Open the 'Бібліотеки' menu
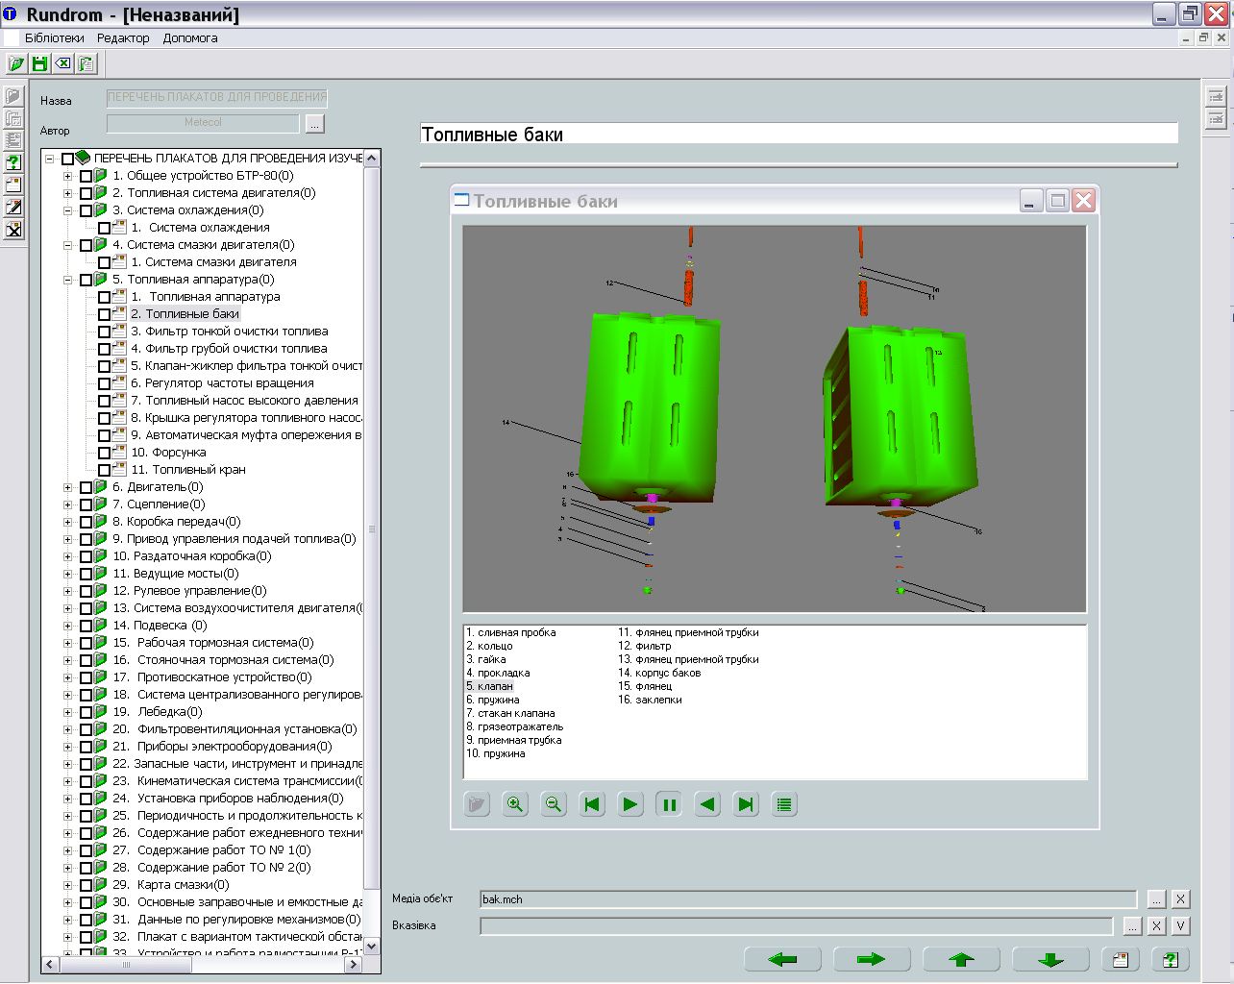 [x=54, y=38]
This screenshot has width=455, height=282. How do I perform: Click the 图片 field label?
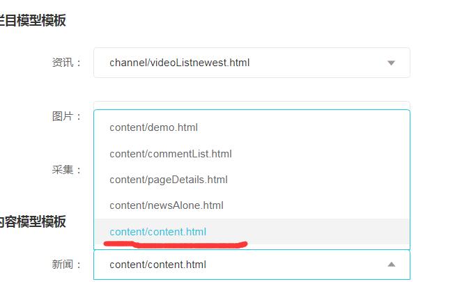click(67, 116)
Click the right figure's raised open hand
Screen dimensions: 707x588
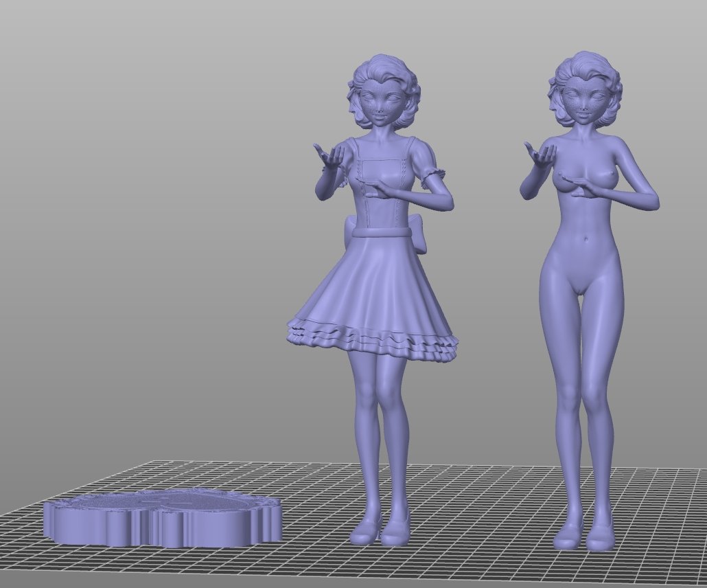coord(540,155)
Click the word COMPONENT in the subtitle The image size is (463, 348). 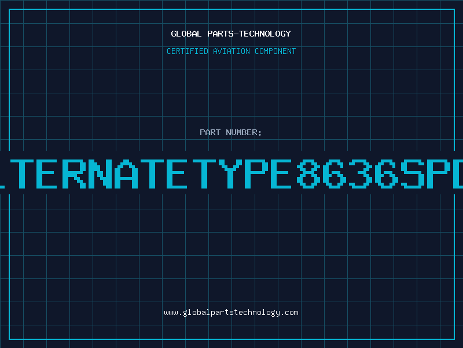click(x=275, y=51)
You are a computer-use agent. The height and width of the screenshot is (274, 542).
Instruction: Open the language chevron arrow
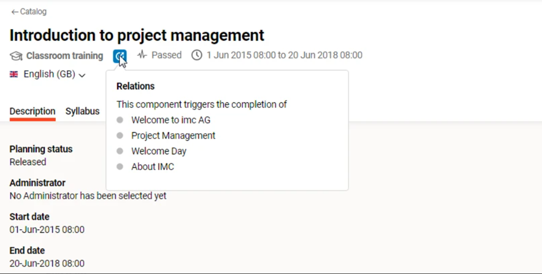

WHAT TO WORK ON
The required output is every line from the one containing "You are a computer-use" through the last line of the records, inclusive, reproduced exactly and without pictures.

OUTPUT FOR THIS EXERCISE
You are a computer-use agent. The height and width of the screenshot is (274, 542).
Instruction: Open the language chevron arrow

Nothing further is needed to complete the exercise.